CCI-003213
CCI-003213 Definition
| Status | |
| Type | CheckType.policy |
Master Assessment Datasheet
Implementation Guidance
The organization being inspected/assessed defines and documents security safeguards to validate that the information system or system component received is genuine and has not been altered IAW DoDI 5200.44. Security safeguards may: 1. Examine for: a. Evidence of unauthorized tampering/modification, intentional bugging/subversion, or harmful features; b. Indicators of weaknesses such as unexpected size/dimensions, substandard workmanship, mismatched serial number or bar code, altered/ unexpected/ counterfeit trademarks or markings, or XRF (x-ray fluorescence); and c.
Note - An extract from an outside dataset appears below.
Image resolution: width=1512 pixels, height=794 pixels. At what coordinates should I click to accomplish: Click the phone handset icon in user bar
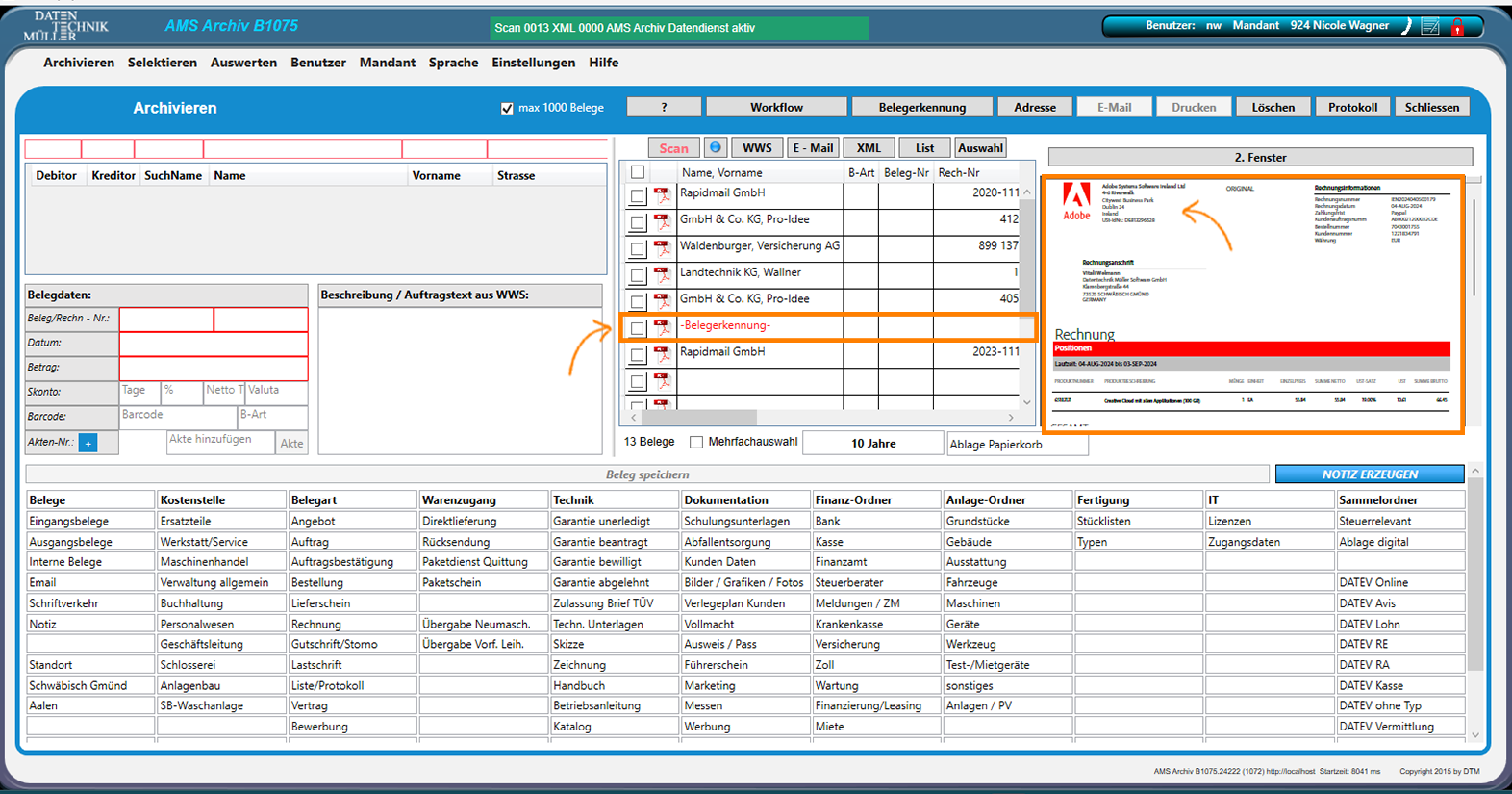point(1406,27)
Newly manufactured (not refurbished) elements and for valid licensing (including support agreements). 2. Include: a. Acceptance testing; b. Anti-tamper mechanisms (tamper-resistant and tamper-evident packaging, anti-tamper fence); c. Contact angle analysis and chemical surface analysis; d. Encryption (in motion and at rest); e. Watermarking mechanisms; f. Optical/nanotechnology tagging; g. Side-channel analysis; h. Performance and sub-element baseline; and i. Difficult-to-forge marks (such as digital signatures and hologram tags). DoD has determined the security safeguards are not appropriate to define at the Enterprise level.
Validation Procedures
The organization conducting the inspection/assessment obtains and examines the documented security safeguards to ensure they have been defined IAW DoDI 5200.44. DoD has determined the security safeguards are not appropriate to define at the Enterprise level.
Compelling Evidence
1.) System security plan (SSP). 2.) System development life cycle (SDLC) documentation. 3.) Continuous monitoring plan for definition for validation that information system or system components received are genuine and not altered.